Steele Unsure.

Laura looked at Steele in the seat beside her. He had barely spoken since leaving London and the wound where he had been impaled on the fence seemed to be causing him considerable discomfort. "Are you okay?" she said.

He glanced at her and smiled unconvincingly. "Fine. You?"

"I didn't get hurt." she said.

"No." he said, looking at the back of the seat in front of him.

The silence clawed back its lost ground. Laura watched his face, more aware of his pain because he tried to hide it. The serenity of his face was obviously fake, an act to stop her from worrying or maybe to prevent her from talking about their separation. She wondered what he had thought about in the time he had been away. He had said he wanted to find out who he was so that he could tell her and she took that to mean he really had wanted to go back to her, but there must have been times when he had thought of cutting his losses and leaving her for good.

Before they left, though, he had spoken as if he wanted to be with her and the fact that he was on this flight confirmed it. She wanted to tell him she loved him, but knew he would see it as a stake he couldn't match and she didn't want him to fold.

"Did you miss LA?" she said, meaning, "Did you miss me?"

"The climate is certainly better." he said.

"You're talking about the weather. You were in England too long."

"Far too long." he said and there was a sadness to his tone that made her want to hug him.

"We missed you." she said.

"Hm." he said.

"Mildred ... " she began.

"Mildred?" he said, sounding disappointed.

"Yes?" said Mildred from behind.

"Nothing." they both said.

"Well, we both worried about you. It was hard, being at the office without you." said Laura, speaking softly and hoping she was saying neither too much nor too little.

"Well, now I'm back."

"Yes." she said.

"I don't quite know how. I don't know what you told Lombard."

"That's not important. He accepted it. That's all that matters."

He turned to look at her and said, "Laura, are you glad I'm coming back? I mean, you needed to think and you thought and then you came after me, but are you sure this is what you want?"

A sudden fear gripped her. "You're not sure you want to be here, are you?"

"I don't want to go all the way back to LA only to find that you're still pondering whether you want me around at all."

"Look, I went to your apartment the night you left. I wanted to tell you I'd changed my mind, but you'd gone. I was wrong to suggest time apart. We can only work out what this is and how we want it to go if we're together and talking."

"Amen to that!" said a quiet voice behind them.

"Mildred, this is a private conversation." said Steele.

"I know." said Mildred, "Is somebody eavesdropping? Just say who and I'll fix 'em."

They smiled ruefully at each other. "If I didn't love that woman so much ... " said Steele.

"Me too." said Laura.

"Where were you, by the way?"

"When?" she said.

"That night, before I left. I tried to call you, Laura, your loft, the office. Where did you go?"

It was the one question she had hoped he would never ask. She couldn't bring herself to lie about it, but she feared he wouldn't find it easy to forgive the truth. To buy time as much as to find out, she said, "Why did you try to call?"
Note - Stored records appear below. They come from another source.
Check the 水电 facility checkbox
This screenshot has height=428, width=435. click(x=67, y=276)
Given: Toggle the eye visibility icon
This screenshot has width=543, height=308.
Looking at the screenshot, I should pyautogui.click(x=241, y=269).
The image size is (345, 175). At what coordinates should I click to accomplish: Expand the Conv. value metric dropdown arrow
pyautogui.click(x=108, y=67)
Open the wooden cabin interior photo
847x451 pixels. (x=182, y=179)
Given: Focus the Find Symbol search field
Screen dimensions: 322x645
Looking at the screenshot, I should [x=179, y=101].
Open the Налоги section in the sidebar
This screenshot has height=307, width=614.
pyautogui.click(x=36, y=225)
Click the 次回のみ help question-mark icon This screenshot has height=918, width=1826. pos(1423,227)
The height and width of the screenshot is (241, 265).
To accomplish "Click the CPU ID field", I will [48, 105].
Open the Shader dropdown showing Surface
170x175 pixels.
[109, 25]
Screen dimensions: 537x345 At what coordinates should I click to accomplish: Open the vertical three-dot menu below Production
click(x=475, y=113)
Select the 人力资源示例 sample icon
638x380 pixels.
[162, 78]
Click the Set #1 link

"I needed to ask you things, tell you things, make sure you really wanted me to go. Where were you, Laura?"

"Does it matter?" she said. Even to her own ears, her voice sound too brittle and too nervous.

"It matters that you won't tell me." he said, "Were you with someone?"

She frowned and confessed. "Yes, I was with someone."

"You were?" said Mildred.

"Mildred, stay out of this, please!" said Steele. He looked into Laura's eyes. "I didn't realise that you intended us to see other people."

"It wasn't like that."

"So it was just a friend? Just someone to talk to?" he said.

"Was Felicia?" she said.

He went back to staring at the seat in front. "It wasn't just a friend."

"He wanted to be more."

"Did you?" said Steele.

"I was confused."

"Confused? No, Laura, confusion makes you buy two different types of shampoo. It doesn't make you get involved with two men."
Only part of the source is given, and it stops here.